I know, 'oh poor you oh life's so tough' is what anybody who reads this (meaning, myself since nobody else ever does) will think. But honestly, I have to chose between being miserable there - And how I know for a fact that misery will be involved, because I can be sure of at least 4 things: I will be tired, and will be in a crappy mood (result of the tiredness and/or wanting to smoke), I will not feel well (happens when you are me and you wake up in the morning...especially early), and I will be bored, and will have to shake hands and meet a bunch of random annoying people who I may or may not dislike. - And behind door #2, the other option, is not going, and being miserable here: due to 1) guilt, 2) guilt 3) my parents making me feel guilty and 4) I will never hear the end of it and it could, and probably will, at least in some small way, alter my relationship with them forever. Even though at the moment door #2 sounds far better, and worth it. I could sleep, I could see Orla, I could do the things that my parents have asked me to do, like clean out and tidy the guest bedroom, I could take care of my pets properly, I would do a bunch of things on my to do list that I need to do tomorrow. Yes, it is true that I can do some of those things on other days, but it is not ideal.

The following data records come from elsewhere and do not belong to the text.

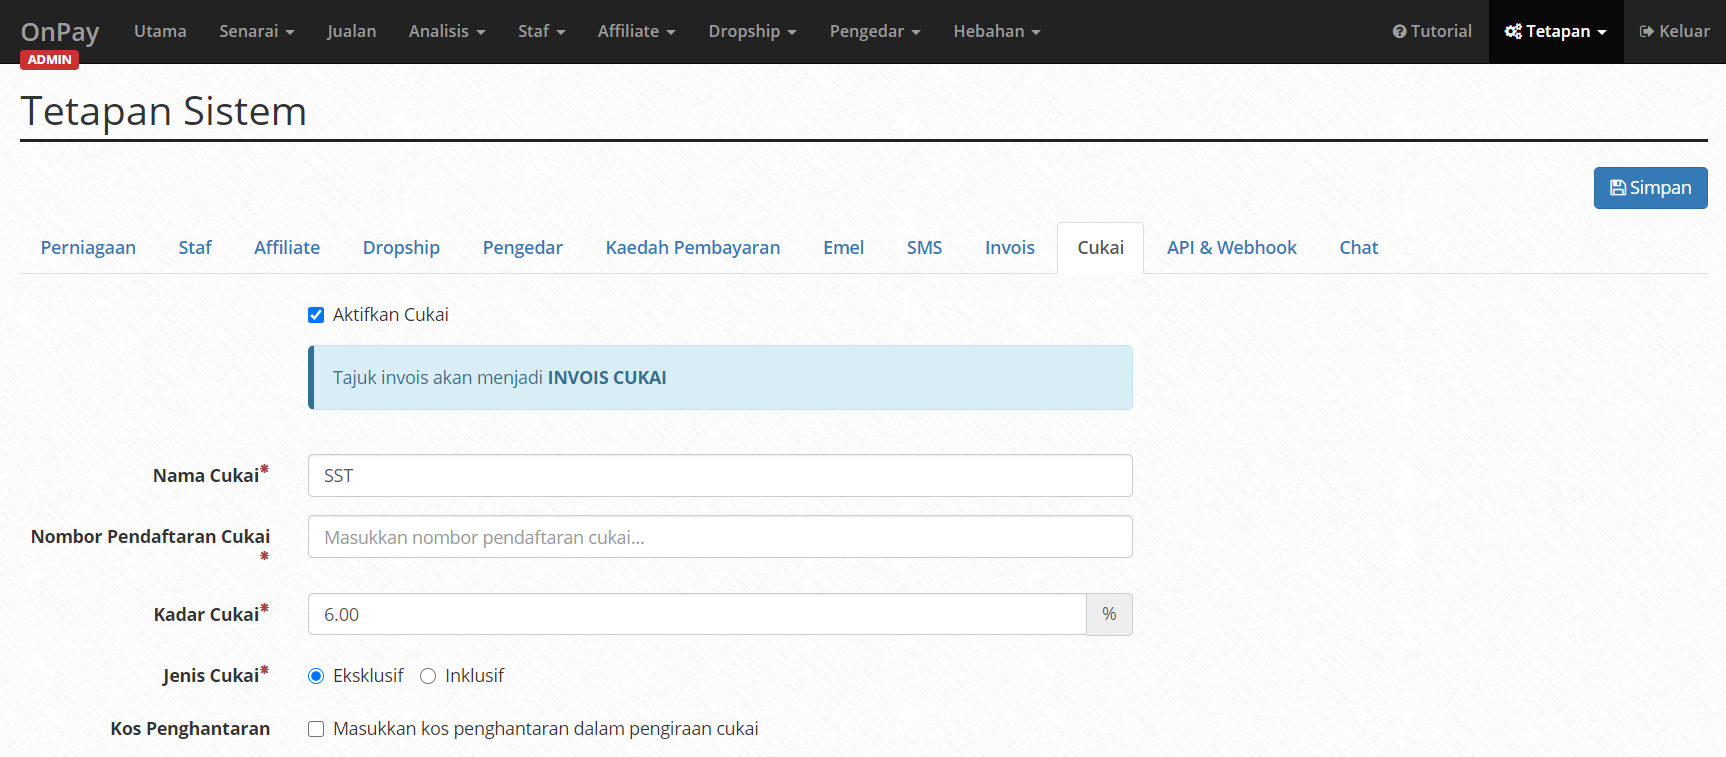Image resolution: width=1726 pixels, height=757 pixels.
Task: Switch to the Kaedah Pembayaran tab
Action: [693, 248]
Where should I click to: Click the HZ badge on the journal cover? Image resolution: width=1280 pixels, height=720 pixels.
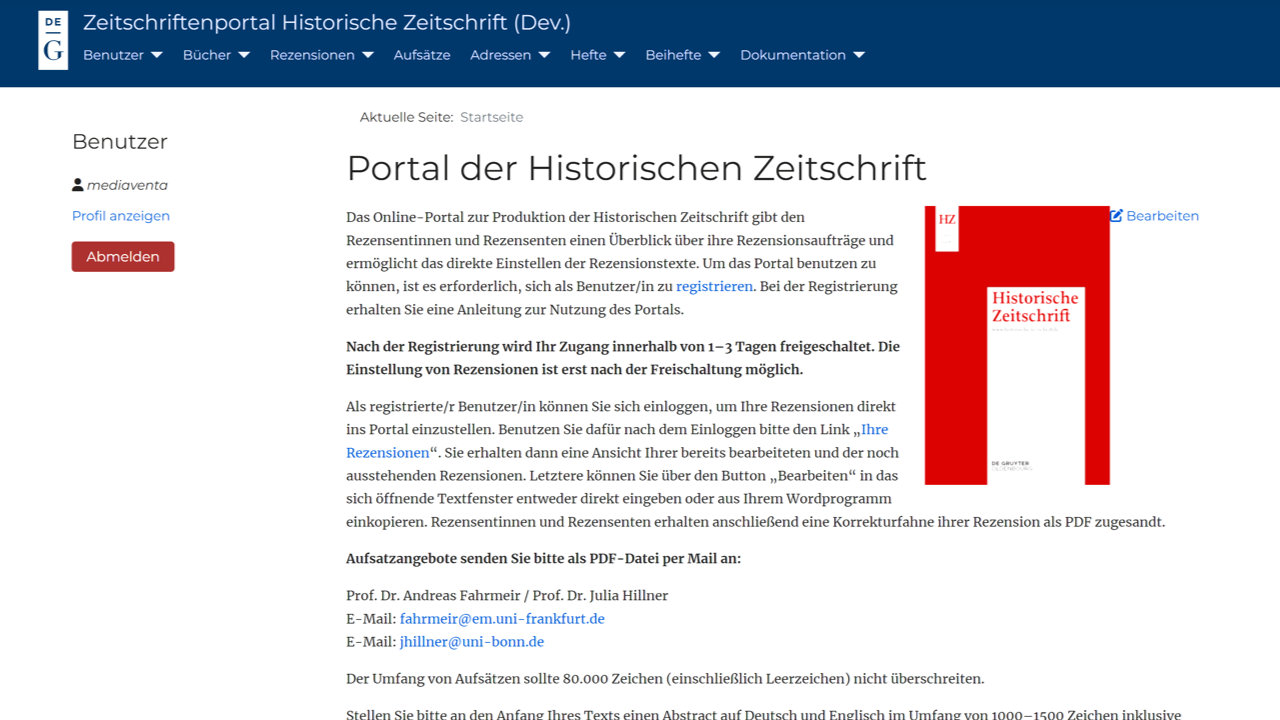point(946,219)
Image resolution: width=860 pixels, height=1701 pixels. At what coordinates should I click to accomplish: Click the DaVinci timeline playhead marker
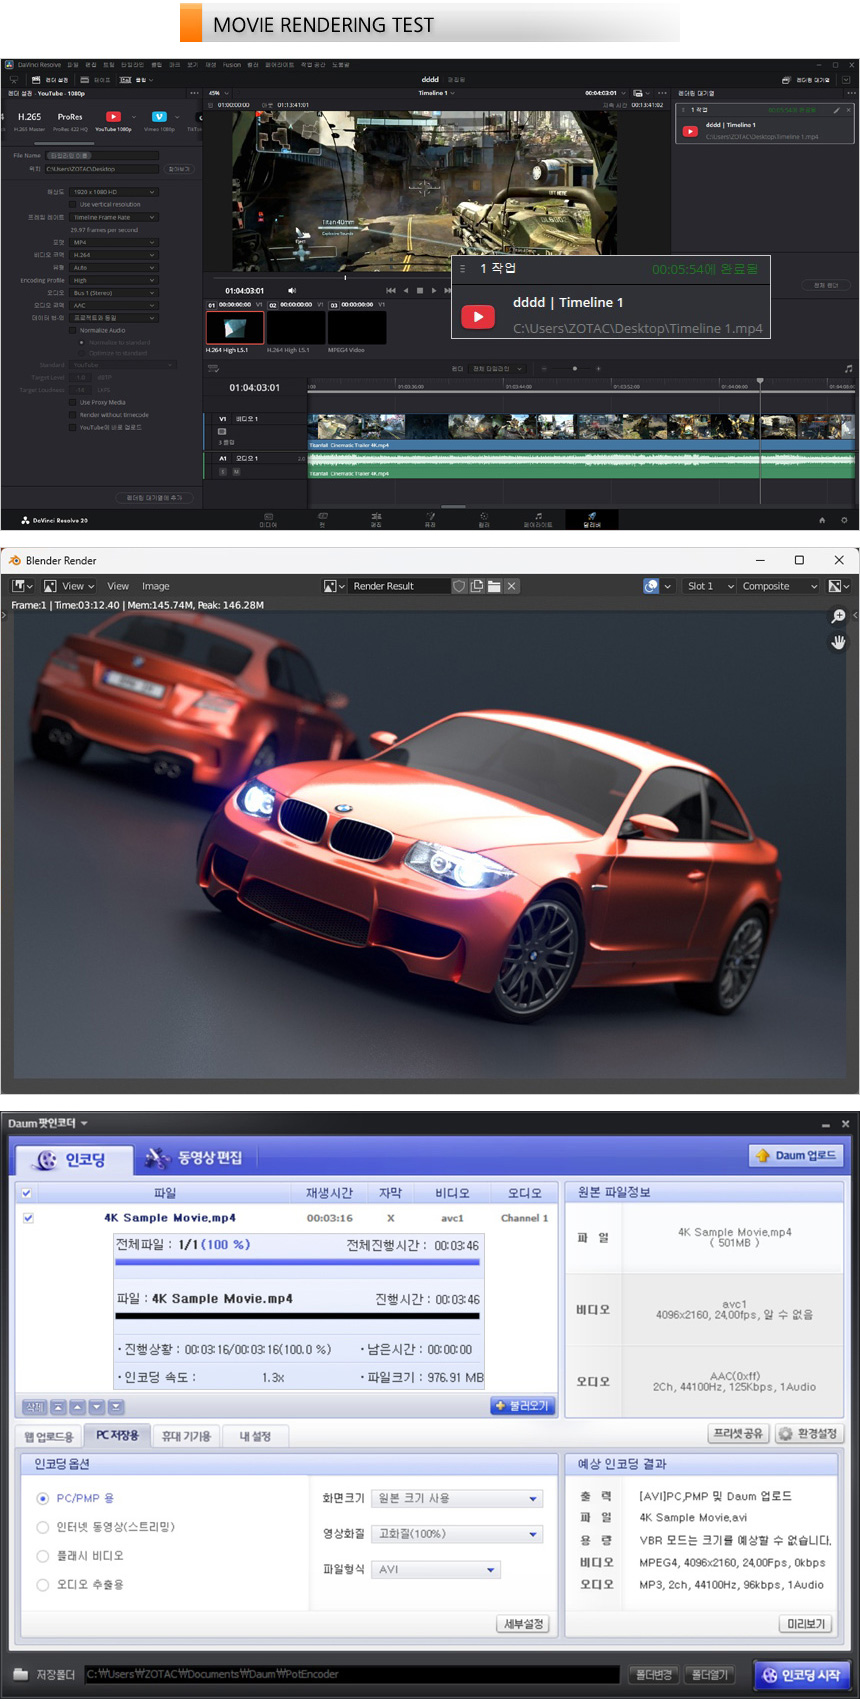coord(760,381)
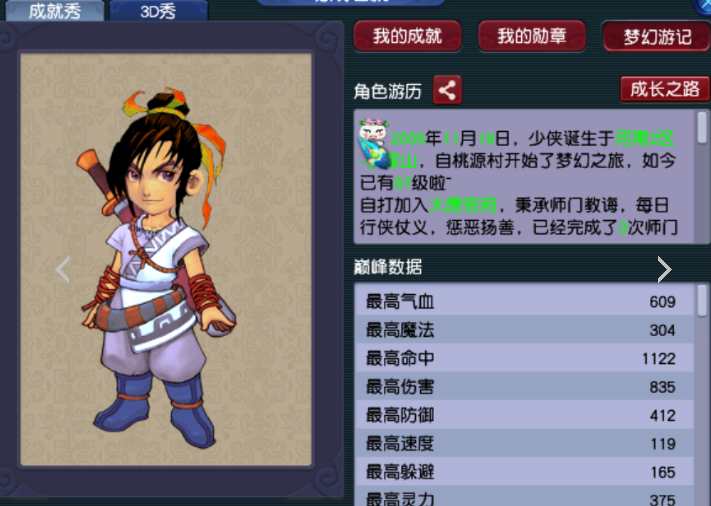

And I'm just totally 100% NOT okay with the situation I'm now in.
If this was in say, Manhattan, I'd be fine with it. But it's a trip. Granted, not that far away, but still out of the way.
Whether I do go or I don't go, my dad will still get his award, still be happy, and I'll still be happy for him. I don't know why I have to witness this event with my own eyes and ears. What if I was deaf and blind? Would my presence have the same meaning to him?